AI Development Services

Custom AI Agent Development Services

Purpose-built AI agents that execute multi-step tasks, call your APIs, retrieve context, and trigger downstream actions — designed for production reliability, not demos.

When Custom Agents Make Sense

  • Custom agents are justified when off-the-shelf tools cannot handle your specific workflow logic.
  • Agent quality depends on tool design, retrieval quality, and fallback handling as much as model choice.
  • Production agents need logging, monitoring, and human-in-the-loop controls from day one.
  • Most useful for: lead research, document processing, internal Q&A, and cross-tool orchestration.

Off-the-shelf AI tools handle generic tasks well. When your workflow requires custom logic, specific integrations, multi-step decision chains, or proprietary data access, a purpose-built agent delivers results that generic tools cannot.

What custom AI agents do

Custom agents execute multi-step tasks autonomously — retrieving information, making decisions, calling APIs, and triggering downstream actions. Unlike chatbots, they act on behalf of users rather than just responding to them.

The scope varies: a lead research agent enriches CRM records from public sources; a document processing agent extracts structured data from uploaded files; an ops agent routes approvals and sends notifications across tools.

Agent architecture and tool design

The most important decisions in agent development are not model selection — they are tool design and retrieval architecture. A well-designed agent has clean, narrow tools that do one thing reliably. Poorly designed agents have broad tools that fail unpredictably.

We design each tool with explicit input/output contracts, error handling, and retry logic. Retrieval systems are tuned for precision and citation quality, not just semantic similarity.

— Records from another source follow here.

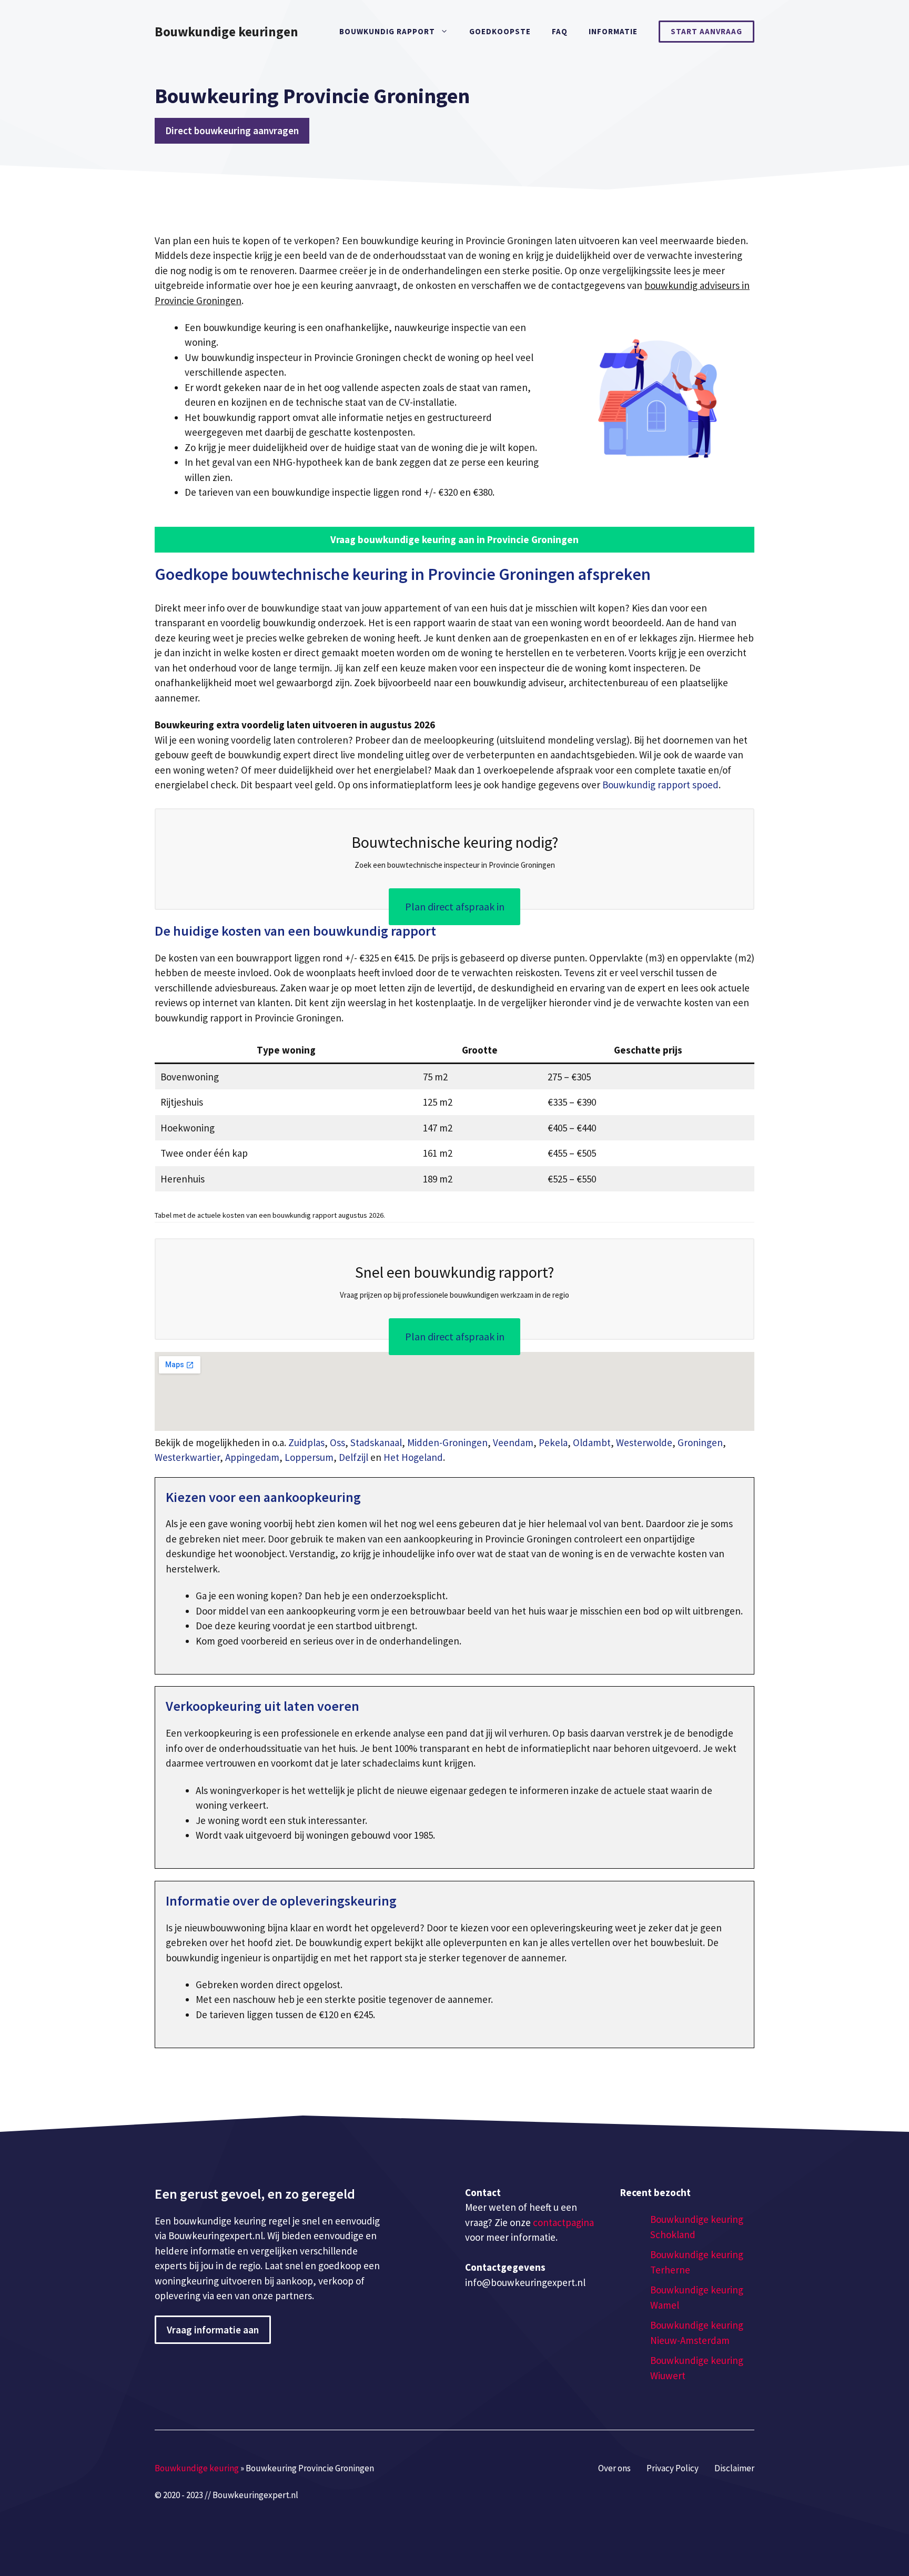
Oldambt (592, 1442)
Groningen (700, 1442)
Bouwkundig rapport (387, 31)
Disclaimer (734, 2468)
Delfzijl (353, 1457)
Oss (337, 1442)
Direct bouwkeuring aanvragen (232, 130)
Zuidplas (306, 1442)
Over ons (614, 2468)
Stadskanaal (376, 1442)
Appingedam (252, 1457)
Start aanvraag (706, 31)
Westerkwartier (187, 1457)
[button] (454, 540)
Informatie (613, 31)
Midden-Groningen (447, 1442)
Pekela (553, 1442)
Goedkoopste (500, 31)
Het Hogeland (413, 1457)
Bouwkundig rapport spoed (660, 784)
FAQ (560, 31)
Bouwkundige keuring (197, 2468)
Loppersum (309, 1457)
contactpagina (563, 2222)
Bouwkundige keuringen (226, 31)
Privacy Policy (673, 2468)
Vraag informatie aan (213, 2329)
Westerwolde (644, 1442)
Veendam (513, 1442)
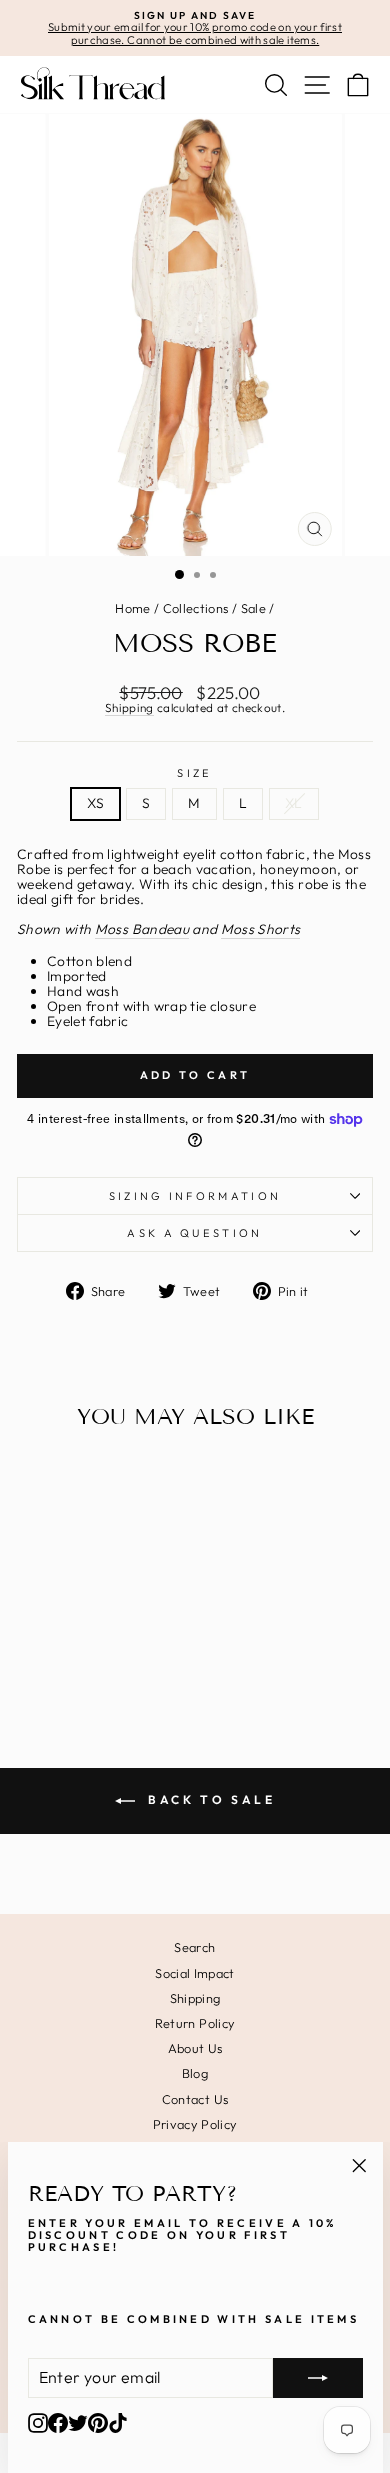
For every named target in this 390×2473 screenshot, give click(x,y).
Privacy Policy (195, 2124)
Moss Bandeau (142, 930)
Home (132, 608)
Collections (196, 608)
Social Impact (195, 1973)
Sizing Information (195, 1196)
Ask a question (194, 1233)
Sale (253, 608)
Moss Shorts (261, 930)
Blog (195, 2073)
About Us (195, 2048)
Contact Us (195, 2099)
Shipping (129, 708)
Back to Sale (209, 1799)
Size (194, 773)
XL (294, 803)
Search (194, 1947)
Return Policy (195, 2023)
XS (95, 803)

Production requirements for AI agents

  • Detailed logging — every step, tool call, and decision must be traceable.
  • Confidence thresholds — agents should know when to escalate rather than guess.
  • Human-in-the-loop paths — structured escalation for low-confidence or high-stakes decisions.
  • Monitoring and alerting — latency, error rate, and output quality metrics in production.
  • Access controls — agents should operate with least-privilege access to systems and data.

Common use cases

  • Lead research and CRM enrichment from public and proprietary data sources.
  • Document extraction and classification across invoices, contracts, and KYC files.
  • Internal Q&A over company knowledge bases, SOPs, and technical documentation.
  • Multi-step ops workflows — routing, approval triggering, and cross-tool coordination.
  • Monitoring and alert triage — summarizing signals, prioritizing issues, and drafting responses.

Deployment tiers

Single-workflow agent

3–6 weeks

One focused agent with defined tools and integration scope

  • Tool design and build
  • One system integration
  • Logging and monitoring
  • Human fallback path

Ideal for: Teams validating agent value on a specific, well-defined task

Multi-agent system

2–3 months

Coordinated agents handling a broader workflow with shared context

  • Agent orchestration design
  • Multi-tool integration
  • Shared memory and retrieval layer
  • Observability stack

Ideal for: Teams automating complex workflows that span multiple tools or departments

Enterprise agent platform

3–5 months

Production agent infrastructure with governance and audit capabilities

  • Custom agent framework
  • Role-based access controls
  • Full audit logging
  • Continuous improvement tooling

Ideal for: Enterprises deploying agents across multiple teams with compliance requirements

FAQ

What makes a custom agent better than a prompt-based chatbot?

Agents can take actions — calling APIs, retrieving context from multiple sources, executing multi-step workflows, and triggering downstream systems. Chatbots respond; agents act.

Which frameworks do you use for agent development?

We use LangChain, LangGraph, and custom orchestration depending on the workflow requirements, latency constraints, and integration complexity.

How do you handle agent errors and unexpected behavior?

Every agent we build includes confidence thresholds, fallback paths, and human escalation triggers. We also implement detailed logging so every decision the agent makes can be reviewed and improved.

Can agents access our internal databases and tools?

Yes. We design custom tool integrations — database connectors, API wrappers, CRM hooks, and internal system access — as part of the agent build. Access controls and authentication are built in from the start.

How long does a custom agent project take?

A focused single-workflow agent typically takes 3–6 weeks. Multi-agent systems with complex tool integrations run 2–3 months.

In summary

  • Custom agents outperform generic tools when workflows require specific logic, integrations, or multi-step decision chains.
  • Production-grade agents need strong tool design, retrieval quality, and human fallback paths from the start.
  • Gizmolab builds agents with full observability, access controls, and audit logging for enterprise deployment.